## Exercise
Search the records for the word "checkbox" and report each line that has it.

## Records from a data source
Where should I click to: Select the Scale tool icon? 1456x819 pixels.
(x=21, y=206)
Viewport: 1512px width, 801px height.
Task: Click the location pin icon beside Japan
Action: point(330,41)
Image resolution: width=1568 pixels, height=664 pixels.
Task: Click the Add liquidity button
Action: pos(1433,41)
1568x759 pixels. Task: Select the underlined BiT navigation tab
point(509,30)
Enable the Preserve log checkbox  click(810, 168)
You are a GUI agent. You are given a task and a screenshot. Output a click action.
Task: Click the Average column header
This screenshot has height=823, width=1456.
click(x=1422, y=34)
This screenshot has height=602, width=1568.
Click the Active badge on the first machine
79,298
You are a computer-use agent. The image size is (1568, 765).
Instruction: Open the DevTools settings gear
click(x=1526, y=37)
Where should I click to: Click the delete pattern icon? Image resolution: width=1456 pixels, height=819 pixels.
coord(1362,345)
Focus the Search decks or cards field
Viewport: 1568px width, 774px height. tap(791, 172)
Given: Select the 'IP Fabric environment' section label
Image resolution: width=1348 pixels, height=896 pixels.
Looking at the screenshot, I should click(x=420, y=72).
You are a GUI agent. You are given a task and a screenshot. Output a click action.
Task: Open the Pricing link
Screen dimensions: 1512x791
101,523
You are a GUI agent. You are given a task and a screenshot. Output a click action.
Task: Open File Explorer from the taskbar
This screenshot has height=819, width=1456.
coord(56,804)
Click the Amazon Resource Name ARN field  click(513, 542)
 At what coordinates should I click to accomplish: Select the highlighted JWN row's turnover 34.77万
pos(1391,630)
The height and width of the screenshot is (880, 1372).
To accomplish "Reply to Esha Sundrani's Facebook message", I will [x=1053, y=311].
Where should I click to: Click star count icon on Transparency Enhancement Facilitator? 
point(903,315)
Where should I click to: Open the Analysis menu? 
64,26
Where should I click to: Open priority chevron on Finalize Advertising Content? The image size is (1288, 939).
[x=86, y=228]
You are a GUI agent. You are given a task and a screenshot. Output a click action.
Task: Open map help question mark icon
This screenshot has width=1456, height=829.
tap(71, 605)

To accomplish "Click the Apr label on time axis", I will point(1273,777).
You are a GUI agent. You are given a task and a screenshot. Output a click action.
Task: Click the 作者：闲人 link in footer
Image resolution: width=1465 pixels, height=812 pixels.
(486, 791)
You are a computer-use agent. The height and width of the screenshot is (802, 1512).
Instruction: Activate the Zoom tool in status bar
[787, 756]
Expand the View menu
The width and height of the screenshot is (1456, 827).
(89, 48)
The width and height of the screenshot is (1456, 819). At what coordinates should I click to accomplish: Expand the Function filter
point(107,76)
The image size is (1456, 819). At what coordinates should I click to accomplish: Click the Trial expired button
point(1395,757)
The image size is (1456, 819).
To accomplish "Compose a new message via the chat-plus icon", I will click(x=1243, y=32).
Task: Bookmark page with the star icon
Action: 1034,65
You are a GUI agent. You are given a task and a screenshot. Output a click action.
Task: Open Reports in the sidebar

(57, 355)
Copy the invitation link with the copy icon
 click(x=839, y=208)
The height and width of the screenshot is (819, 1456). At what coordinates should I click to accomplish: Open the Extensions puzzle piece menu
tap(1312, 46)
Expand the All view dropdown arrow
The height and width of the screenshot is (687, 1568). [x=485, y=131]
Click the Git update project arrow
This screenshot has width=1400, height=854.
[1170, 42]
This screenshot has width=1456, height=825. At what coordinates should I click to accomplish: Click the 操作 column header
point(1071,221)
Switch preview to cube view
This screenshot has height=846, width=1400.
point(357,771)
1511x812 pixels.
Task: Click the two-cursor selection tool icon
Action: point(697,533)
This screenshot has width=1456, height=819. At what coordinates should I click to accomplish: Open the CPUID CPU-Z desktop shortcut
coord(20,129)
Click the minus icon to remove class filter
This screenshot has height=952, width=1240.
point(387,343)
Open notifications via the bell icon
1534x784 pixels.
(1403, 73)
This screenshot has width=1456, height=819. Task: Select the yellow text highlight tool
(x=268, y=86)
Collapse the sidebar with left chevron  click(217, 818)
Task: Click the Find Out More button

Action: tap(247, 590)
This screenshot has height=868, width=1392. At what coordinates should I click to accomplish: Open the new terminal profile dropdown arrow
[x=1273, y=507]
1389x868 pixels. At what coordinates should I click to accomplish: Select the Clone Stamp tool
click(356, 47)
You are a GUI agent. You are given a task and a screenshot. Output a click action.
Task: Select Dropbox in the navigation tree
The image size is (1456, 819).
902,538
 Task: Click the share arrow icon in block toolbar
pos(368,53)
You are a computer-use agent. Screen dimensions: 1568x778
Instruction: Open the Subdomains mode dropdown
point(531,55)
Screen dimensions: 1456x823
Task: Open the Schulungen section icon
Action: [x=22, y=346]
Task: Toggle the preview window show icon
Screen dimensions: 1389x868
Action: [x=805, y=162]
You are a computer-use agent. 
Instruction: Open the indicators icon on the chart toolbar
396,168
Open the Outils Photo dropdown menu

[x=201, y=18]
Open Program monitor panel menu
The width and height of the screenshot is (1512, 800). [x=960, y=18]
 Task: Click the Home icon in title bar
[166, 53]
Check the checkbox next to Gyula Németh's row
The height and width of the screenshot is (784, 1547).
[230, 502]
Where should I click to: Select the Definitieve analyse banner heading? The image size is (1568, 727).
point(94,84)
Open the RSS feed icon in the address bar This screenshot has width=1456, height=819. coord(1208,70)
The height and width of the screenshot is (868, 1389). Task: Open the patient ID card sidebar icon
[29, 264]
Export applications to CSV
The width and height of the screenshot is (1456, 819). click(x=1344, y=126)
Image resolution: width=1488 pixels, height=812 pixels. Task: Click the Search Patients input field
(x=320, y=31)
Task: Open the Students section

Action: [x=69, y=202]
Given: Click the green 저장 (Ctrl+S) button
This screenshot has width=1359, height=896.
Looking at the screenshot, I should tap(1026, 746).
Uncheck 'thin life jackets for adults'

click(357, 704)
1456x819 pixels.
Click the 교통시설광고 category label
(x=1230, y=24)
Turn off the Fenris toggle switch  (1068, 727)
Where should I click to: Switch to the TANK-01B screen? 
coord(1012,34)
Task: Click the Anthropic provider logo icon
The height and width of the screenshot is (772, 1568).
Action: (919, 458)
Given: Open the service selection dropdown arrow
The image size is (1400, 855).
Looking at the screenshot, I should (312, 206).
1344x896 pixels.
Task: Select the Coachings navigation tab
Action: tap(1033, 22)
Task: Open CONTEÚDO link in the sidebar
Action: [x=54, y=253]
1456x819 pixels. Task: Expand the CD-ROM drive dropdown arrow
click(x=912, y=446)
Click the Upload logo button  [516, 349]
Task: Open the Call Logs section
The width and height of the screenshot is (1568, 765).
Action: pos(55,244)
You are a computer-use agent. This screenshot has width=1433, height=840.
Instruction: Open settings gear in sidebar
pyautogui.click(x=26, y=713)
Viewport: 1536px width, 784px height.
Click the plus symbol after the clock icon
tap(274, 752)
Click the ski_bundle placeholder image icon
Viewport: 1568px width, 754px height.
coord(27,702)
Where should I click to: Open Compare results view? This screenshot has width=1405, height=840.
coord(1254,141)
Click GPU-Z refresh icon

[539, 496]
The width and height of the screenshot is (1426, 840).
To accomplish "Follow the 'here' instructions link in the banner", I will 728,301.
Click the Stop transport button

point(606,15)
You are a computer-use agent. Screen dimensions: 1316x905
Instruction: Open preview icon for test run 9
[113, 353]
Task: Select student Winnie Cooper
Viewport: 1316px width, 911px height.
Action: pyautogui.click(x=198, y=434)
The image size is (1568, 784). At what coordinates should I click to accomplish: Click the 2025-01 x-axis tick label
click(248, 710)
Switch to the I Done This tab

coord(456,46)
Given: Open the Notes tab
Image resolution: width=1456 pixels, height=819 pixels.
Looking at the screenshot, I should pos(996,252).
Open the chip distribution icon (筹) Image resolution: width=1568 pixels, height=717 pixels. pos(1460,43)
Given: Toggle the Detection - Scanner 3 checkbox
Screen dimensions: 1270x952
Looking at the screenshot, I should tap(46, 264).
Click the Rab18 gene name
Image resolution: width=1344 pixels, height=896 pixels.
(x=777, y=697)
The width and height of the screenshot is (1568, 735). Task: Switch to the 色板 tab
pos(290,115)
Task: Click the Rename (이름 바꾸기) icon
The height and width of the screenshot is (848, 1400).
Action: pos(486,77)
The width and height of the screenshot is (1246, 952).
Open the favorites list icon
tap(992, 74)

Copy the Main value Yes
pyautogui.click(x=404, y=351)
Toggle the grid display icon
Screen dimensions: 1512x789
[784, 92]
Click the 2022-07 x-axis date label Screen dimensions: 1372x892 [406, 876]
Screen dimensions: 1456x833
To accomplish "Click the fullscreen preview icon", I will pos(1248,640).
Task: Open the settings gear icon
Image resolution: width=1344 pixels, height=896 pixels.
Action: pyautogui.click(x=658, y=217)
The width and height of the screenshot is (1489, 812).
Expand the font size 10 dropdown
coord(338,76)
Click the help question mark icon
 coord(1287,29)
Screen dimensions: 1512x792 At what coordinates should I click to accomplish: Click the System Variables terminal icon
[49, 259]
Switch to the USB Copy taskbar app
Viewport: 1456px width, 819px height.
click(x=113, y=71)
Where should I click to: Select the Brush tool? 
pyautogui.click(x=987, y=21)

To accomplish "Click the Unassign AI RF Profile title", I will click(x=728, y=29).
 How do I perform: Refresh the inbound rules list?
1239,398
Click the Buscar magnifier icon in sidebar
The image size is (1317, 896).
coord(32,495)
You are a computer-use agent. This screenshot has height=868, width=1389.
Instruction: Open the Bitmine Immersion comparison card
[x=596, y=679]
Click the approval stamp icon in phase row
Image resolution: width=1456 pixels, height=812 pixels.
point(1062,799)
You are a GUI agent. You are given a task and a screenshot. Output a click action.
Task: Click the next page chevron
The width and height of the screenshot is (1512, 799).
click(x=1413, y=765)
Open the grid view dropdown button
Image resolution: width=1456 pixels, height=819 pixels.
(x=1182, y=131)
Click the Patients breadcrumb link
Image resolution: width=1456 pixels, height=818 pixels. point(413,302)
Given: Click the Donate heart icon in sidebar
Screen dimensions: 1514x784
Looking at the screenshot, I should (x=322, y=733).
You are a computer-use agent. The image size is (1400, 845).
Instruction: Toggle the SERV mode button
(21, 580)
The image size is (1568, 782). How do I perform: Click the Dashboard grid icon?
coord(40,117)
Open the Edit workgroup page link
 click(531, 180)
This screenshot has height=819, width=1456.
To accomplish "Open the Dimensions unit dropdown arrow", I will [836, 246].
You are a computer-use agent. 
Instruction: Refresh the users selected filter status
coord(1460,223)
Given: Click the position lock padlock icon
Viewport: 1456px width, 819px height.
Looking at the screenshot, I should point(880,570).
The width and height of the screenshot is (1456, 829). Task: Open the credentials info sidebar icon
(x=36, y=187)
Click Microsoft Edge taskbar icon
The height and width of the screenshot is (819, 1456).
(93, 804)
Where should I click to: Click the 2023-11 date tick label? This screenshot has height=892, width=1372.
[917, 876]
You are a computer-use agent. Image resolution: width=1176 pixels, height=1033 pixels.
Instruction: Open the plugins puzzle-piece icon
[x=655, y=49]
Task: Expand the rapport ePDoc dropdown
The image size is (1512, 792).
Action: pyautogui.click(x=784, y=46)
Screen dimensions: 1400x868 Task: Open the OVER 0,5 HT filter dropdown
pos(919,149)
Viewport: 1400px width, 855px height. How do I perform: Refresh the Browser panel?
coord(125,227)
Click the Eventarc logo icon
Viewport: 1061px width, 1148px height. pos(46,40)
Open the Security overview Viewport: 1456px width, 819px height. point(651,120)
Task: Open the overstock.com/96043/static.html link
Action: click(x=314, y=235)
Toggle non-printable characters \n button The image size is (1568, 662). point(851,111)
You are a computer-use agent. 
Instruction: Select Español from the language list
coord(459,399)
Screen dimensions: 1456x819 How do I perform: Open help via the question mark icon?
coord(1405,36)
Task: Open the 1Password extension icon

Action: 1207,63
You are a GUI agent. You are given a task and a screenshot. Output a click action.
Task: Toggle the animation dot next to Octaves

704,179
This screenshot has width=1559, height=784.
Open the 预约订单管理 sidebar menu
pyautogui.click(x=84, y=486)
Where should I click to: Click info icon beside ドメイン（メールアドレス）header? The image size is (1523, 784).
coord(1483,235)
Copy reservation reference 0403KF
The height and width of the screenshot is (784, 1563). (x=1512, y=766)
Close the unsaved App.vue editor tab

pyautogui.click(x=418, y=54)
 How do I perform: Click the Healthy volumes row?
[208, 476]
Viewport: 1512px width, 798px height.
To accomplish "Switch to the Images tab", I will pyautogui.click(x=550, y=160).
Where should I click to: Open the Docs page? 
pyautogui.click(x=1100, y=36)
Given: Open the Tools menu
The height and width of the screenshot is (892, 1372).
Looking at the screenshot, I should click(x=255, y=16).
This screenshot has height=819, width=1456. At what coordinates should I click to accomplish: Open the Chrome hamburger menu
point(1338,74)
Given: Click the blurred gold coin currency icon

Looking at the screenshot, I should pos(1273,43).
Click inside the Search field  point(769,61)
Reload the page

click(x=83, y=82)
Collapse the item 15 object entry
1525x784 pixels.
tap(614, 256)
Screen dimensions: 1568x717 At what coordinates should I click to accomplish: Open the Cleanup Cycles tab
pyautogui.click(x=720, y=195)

## Written response
Enable the Preserve log checkbox  click(810, 168)
Check the checkbox next to Gyula Németh's row
Given: Toggle the Detection - Scanner 3 checkbox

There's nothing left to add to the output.